In an effort to stimulate consumption and discourage savings that will result in keeping prices and wages high the Obama administration has unveiled a $1 trillion stimulus package.  The Geithner toxic asset plan will only serve to hasten the destruction of wealth from the economy as the system evaporates.

Minimum wage is set to rise for the third consecutive July.  Unemployment will be subsidized by extending benefits for 13 weeks and delaying the income tax payments.  Legacy industries, like the auto industry, are receiving bailout money to keep wage rates up and people employed doing nothing all day long because of the huge over capacity of automobiles.

Austan Goolsbee, a senior Obama economic adviser, said on CBS’ Meet the Press, “We’re out with the dithering, we’re in with a bang.”

FINANCIAL INSANITY VIRUS EPIDEMIC OUT OF CONTROL

Well, it is obvious that the Financial Insanity Virus epidemic is raging on Wall Street and in Washington.  They are hitting the bulls-eyes on all six policies to hobble any potential recovery.  The result will be a lengthening and intensifying of The Great Credit Contraction and resulting Greater Depression.

 Worse is that these criminal gangs costumed in government regalia have no excuse for not knowing what the result will be.  Therefore, they are acting either with premeditation and deliberation or with reckless disregard for the world economy and all the individuals affected.

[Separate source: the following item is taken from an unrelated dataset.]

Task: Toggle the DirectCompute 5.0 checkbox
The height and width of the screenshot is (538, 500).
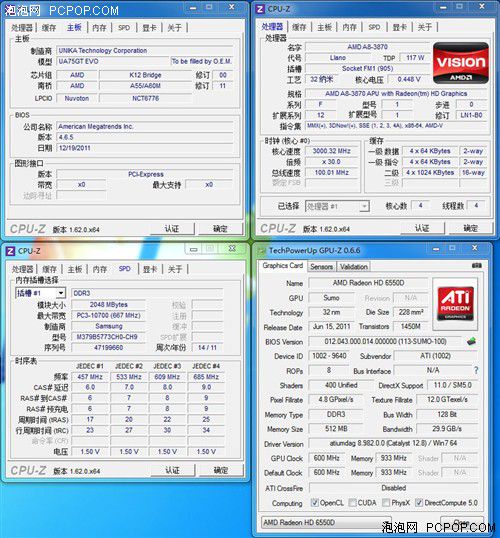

This will result in a lot of economic and physical pain and misery coupled with individual culpability.  As the mentor in The Great Divorce sagely taught, "All who are in Hell choose it.  Without that self choice there could be no Hell."  Indeed, "to be afraid of oneself is the last horror."

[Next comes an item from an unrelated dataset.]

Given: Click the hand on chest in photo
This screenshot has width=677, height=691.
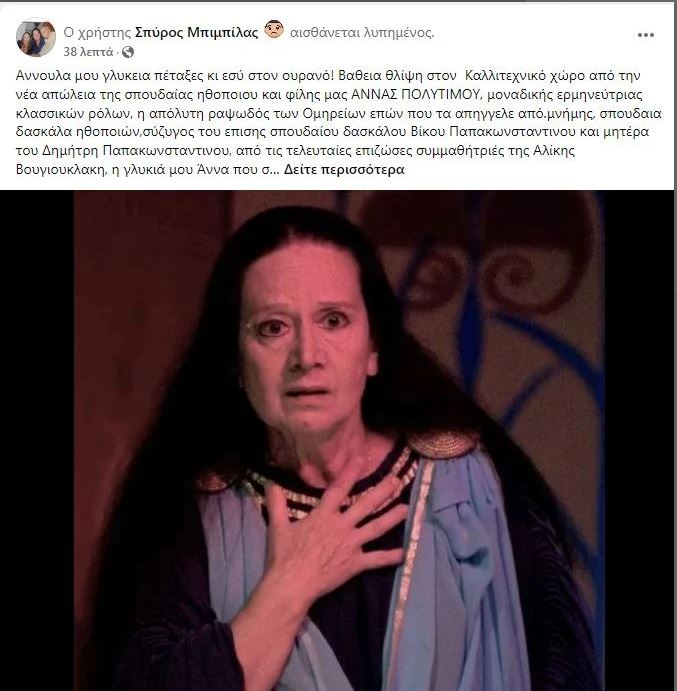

"All Hell is smaller than one pebble of your earthly world: but it is smaller than one atom of this world, the Real World."  The Great Credit Contraction continues to grind while the illusions evaporate making many organizations and institutions increasingly irrelevant.  Hopefully these soon to be worthless entities that are gluttonous parasites on the global economy will become at the most footnotes in the annals of history.